Gli animali che superano la malattia possono restare portatori del virus per circa un anno, giocando dunque un ruolo fondamentale per la persistenza del virus nelle aree endemiche e per la sua trasmissione. Il virus è dotato di una buona resistenza in ambiente esterno e può rimanere vitale anche fino a 100 giorni sopravvivendo all’interno dei salumi per alcuni mesi o resistendo alle alte temperature. Nel sangue prelevato è rilevabile fino a 18 mesi.
La diagnosi di malattia è effettuata tramite vari esami di laboratorio: immunofluorescenza, PCR, ELISA e Immunoperossidasi.
Prevenzione
La malattia si diffonde direttamente per contatto tra animali infetti oppure attraverso la puntura di vettori (zecche). La trasmissione indiretta si verifica attraverso attrezzature e indumenti contaminati, che possono veicolare il virus, oppure con la somministrazione ai maiali di scarti di cucina contaminati, pratica vietata dai regolamenti europei dal 1980, o smaltendo rifiuti alimentari, specie se contenenti carni suine, in modo non corretto.
Nei Paesi indenni la prevenzione dell’infezione si effettua attraverso la sorveglianza passiva negli allevamenti domestici e sulle carcasse di cinghiale rinvenute nell’ambiente o in seguito ad incidenti stradali, il rigoroso rispetto delle misure di biosicurezza negli allevamenti suini, il severo controllo dei prodotti importati e la costante sorveglianza sullo smaltimento dei rifiuti alimentari, di ristoranti, navi e aerei.

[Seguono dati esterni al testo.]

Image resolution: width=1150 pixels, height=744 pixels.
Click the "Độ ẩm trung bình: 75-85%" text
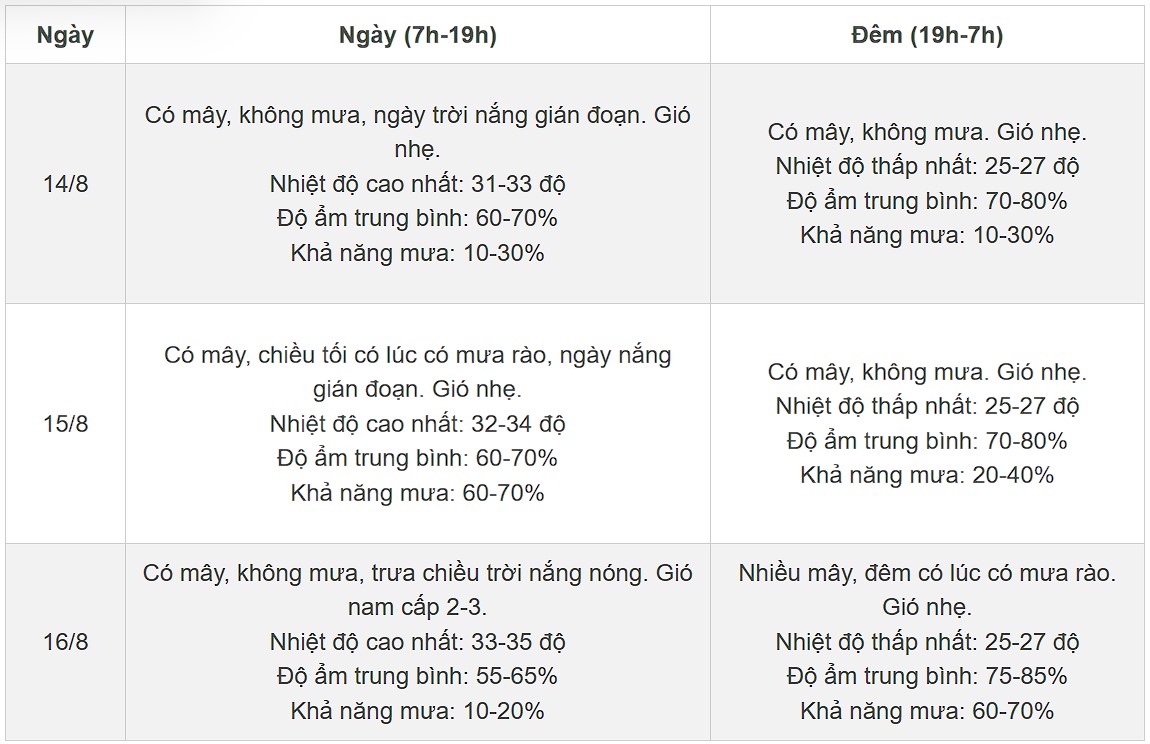[x=927, y=676]
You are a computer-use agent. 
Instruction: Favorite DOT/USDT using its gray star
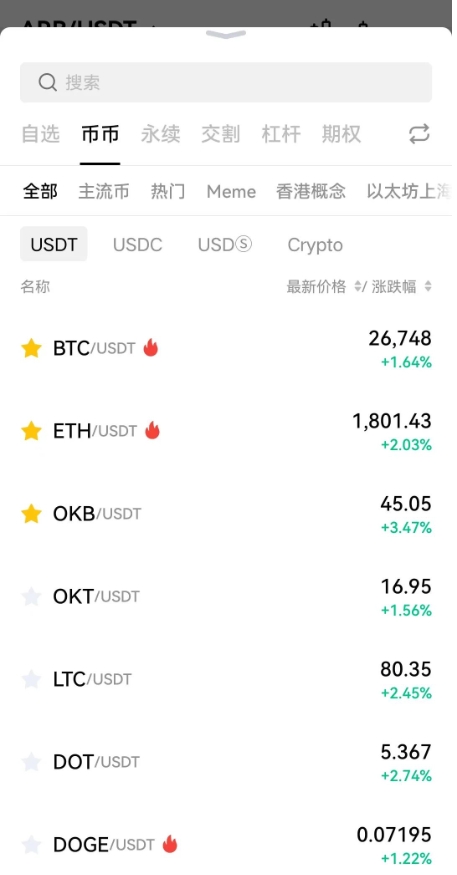(31, 762)
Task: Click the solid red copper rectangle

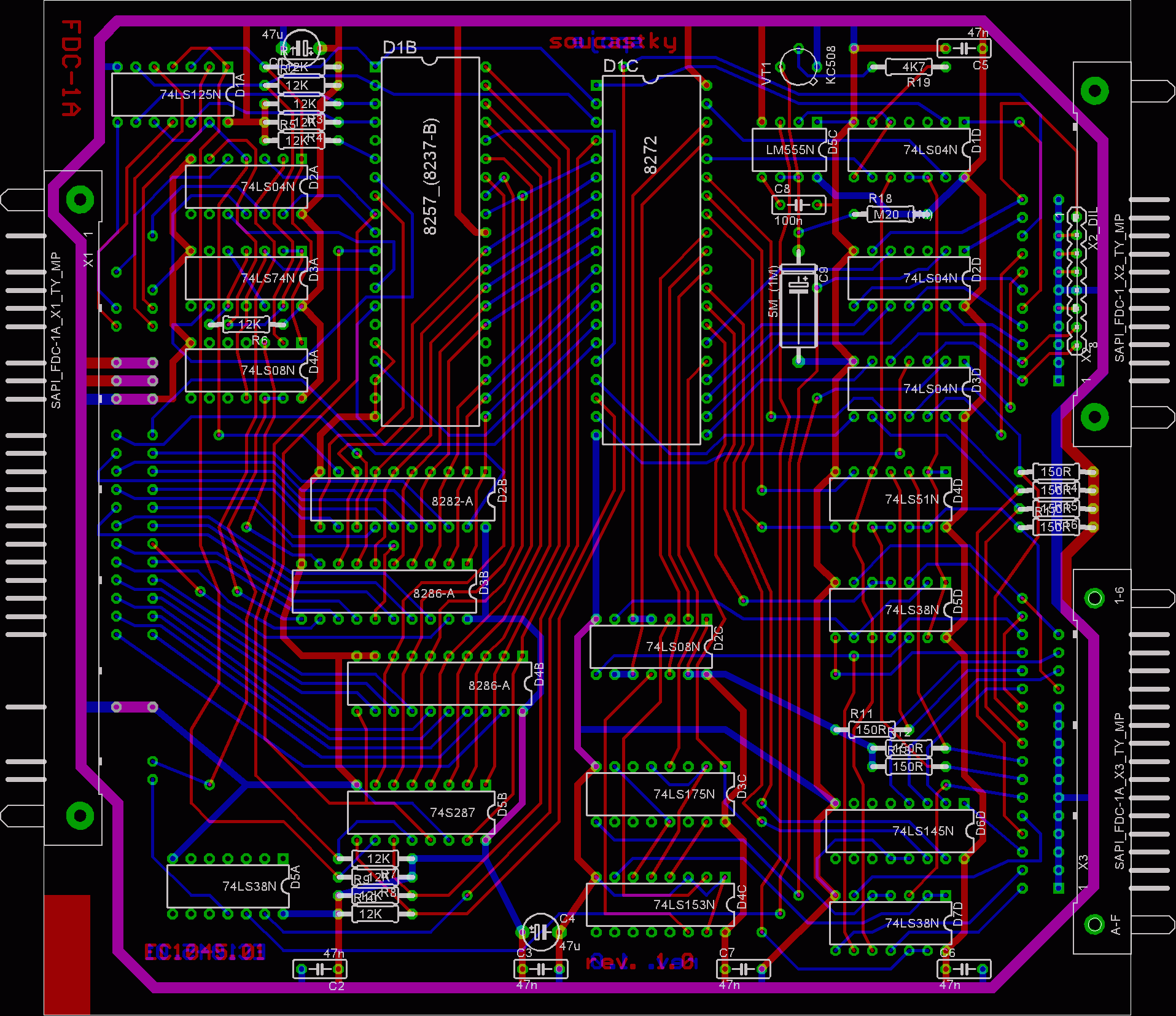Action: (67, 954)
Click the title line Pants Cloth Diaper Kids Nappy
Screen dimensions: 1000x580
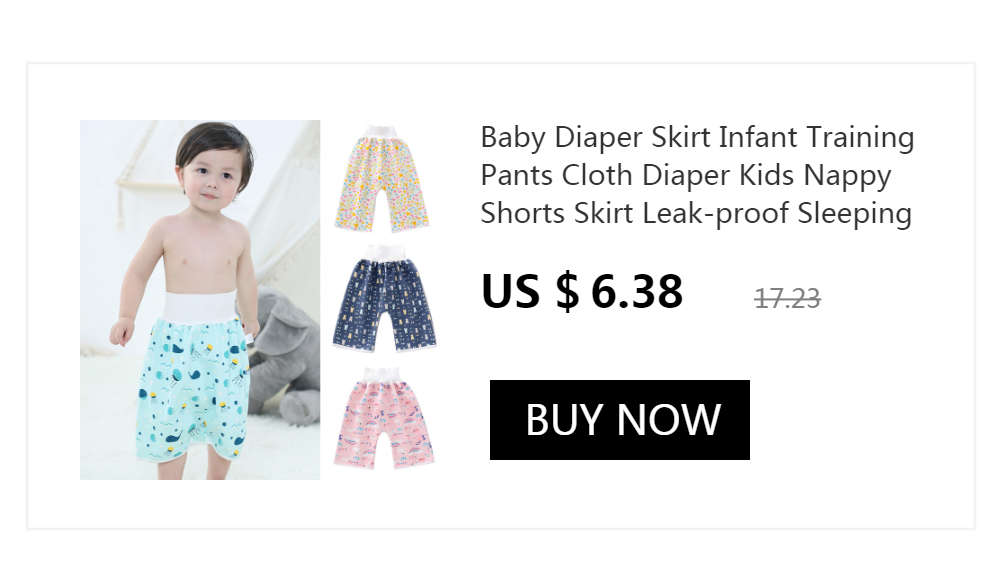click(686, 175)
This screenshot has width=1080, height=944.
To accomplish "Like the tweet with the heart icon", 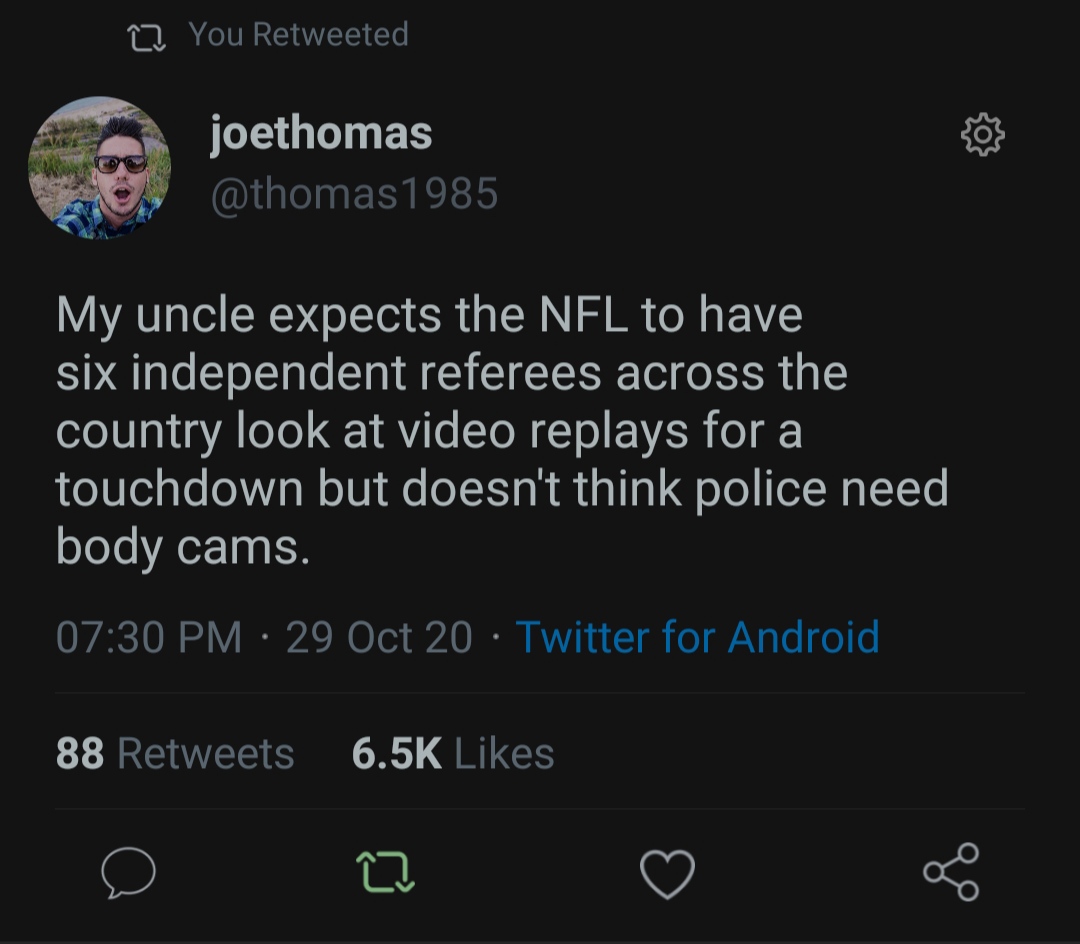I will coord(667,873).
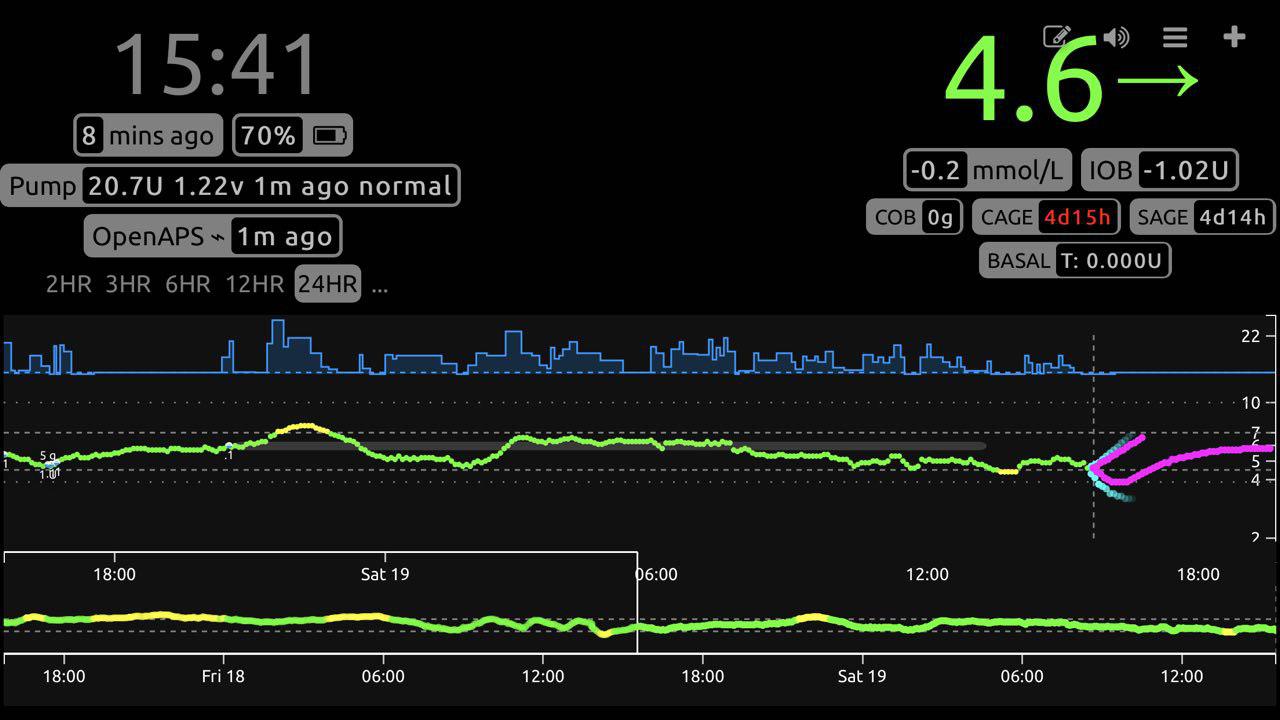Select the 3HR time range
The height and width of the screenshot is (720, 1280).
click(x=128, y=284)
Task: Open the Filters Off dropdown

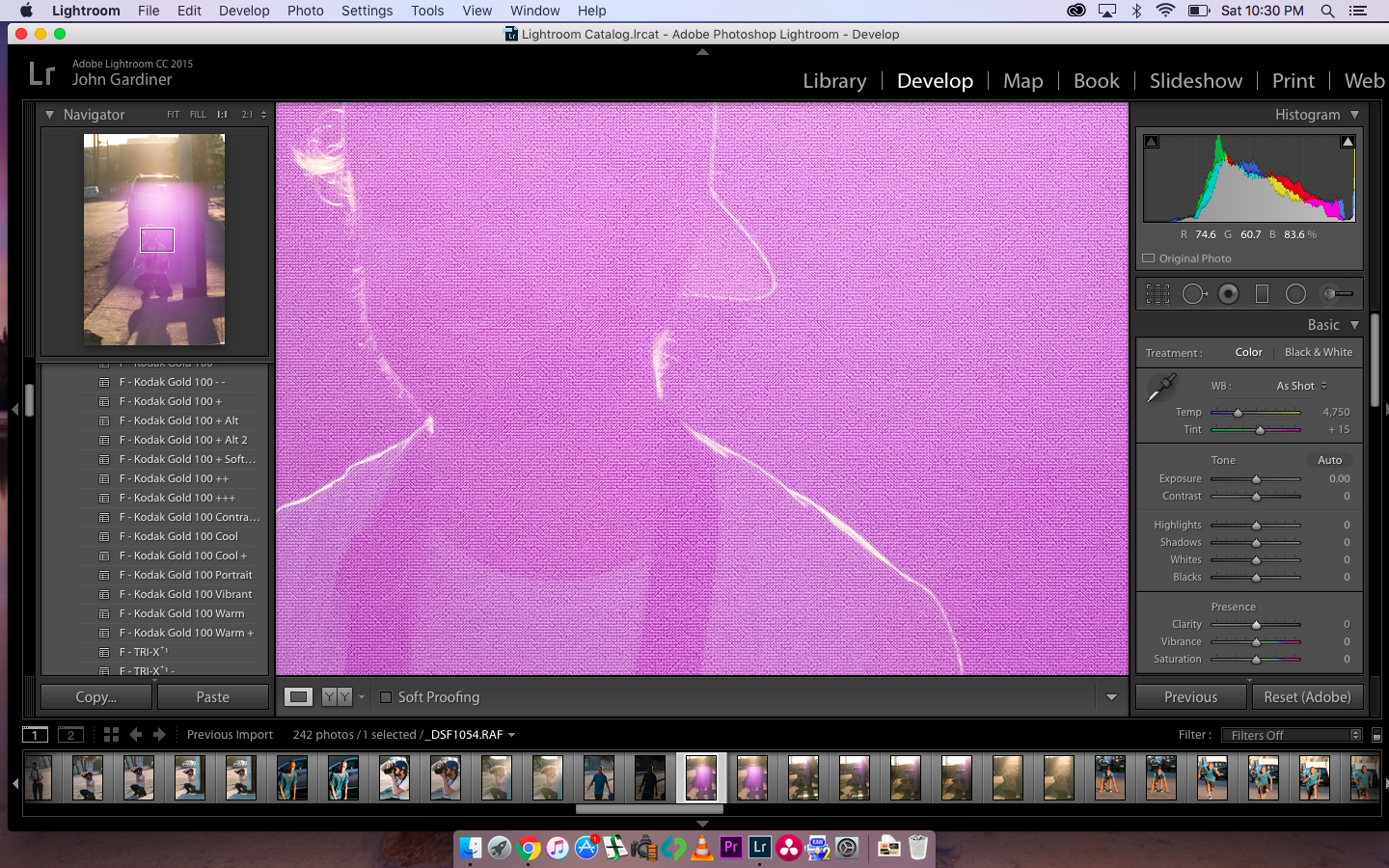Action: [1291, 735]
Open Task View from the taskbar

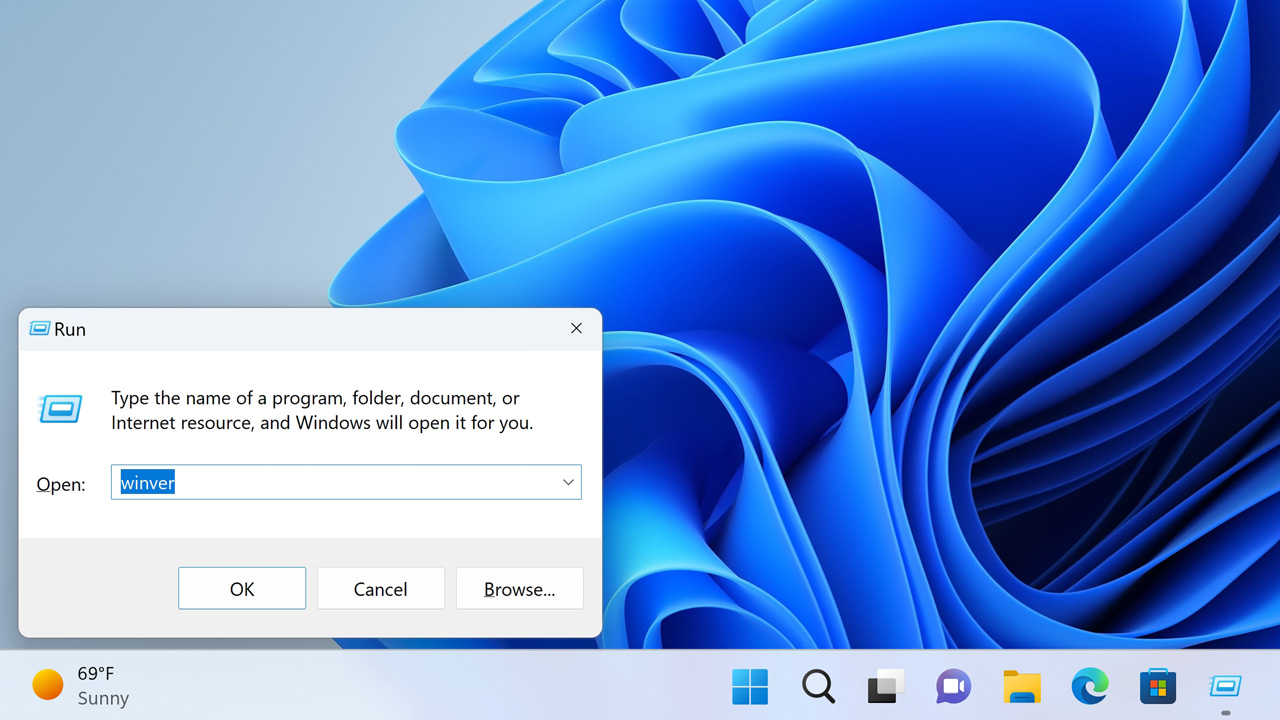(x=886, y=687)
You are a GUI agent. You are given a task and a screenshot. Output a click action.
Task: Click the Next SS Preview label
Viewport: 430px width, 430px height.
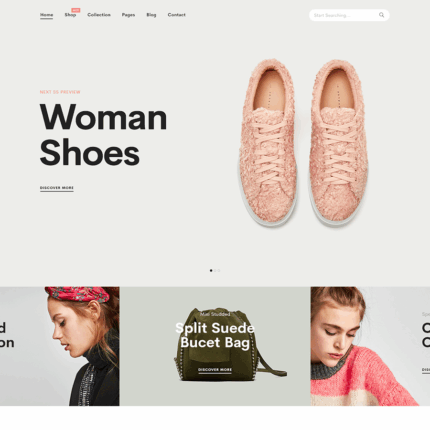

Nei Paesi infetti il controllo si effettua attraverso l’abbattimento e la distruzione dei suini positivi e di tutti gli altri suini presenti all’interno dell’allevamento infetto. Fondamentali sono non solo l’individuazione precoce dell’ingresso della malattia, ma anche la delimitazione tempestiva delle zone infette, il rintraccio e il controllo delle movimentazioni di suini vivi e dei prodotti derivati, le operazioni di pulizia e disinfezione dei locali e dei mezzi di trasporto degli allevamenti infetti, l’effettuazione delle indagini epidemiologiche volte ad individuare l’origine dell’infezione.
Terapia e profilassi
Al momento non esiste un vaccino per la Peste suina africana. Come previsto dal vigente Piano nazionale di sorveglianza e dalle norme di settore, quando si riscontrano uno o più sintomi tali da far sospettare la presenza di PSA in un allevamento di suini, occorre immediatamente darne comunicazione ai servizi veterinari competenti per territorio. Analogamente, quando si rinviene una carcassa di cinghiale nell’ambiente, o a seguito di incidente stradale che abbia coinvolto un cinghiale, è necessario segnalare l’evento ai Servizi Veterinari, alle forze dell’ordine o enti parco, guardie forestali, oppure contattare i numeri verdi regionali.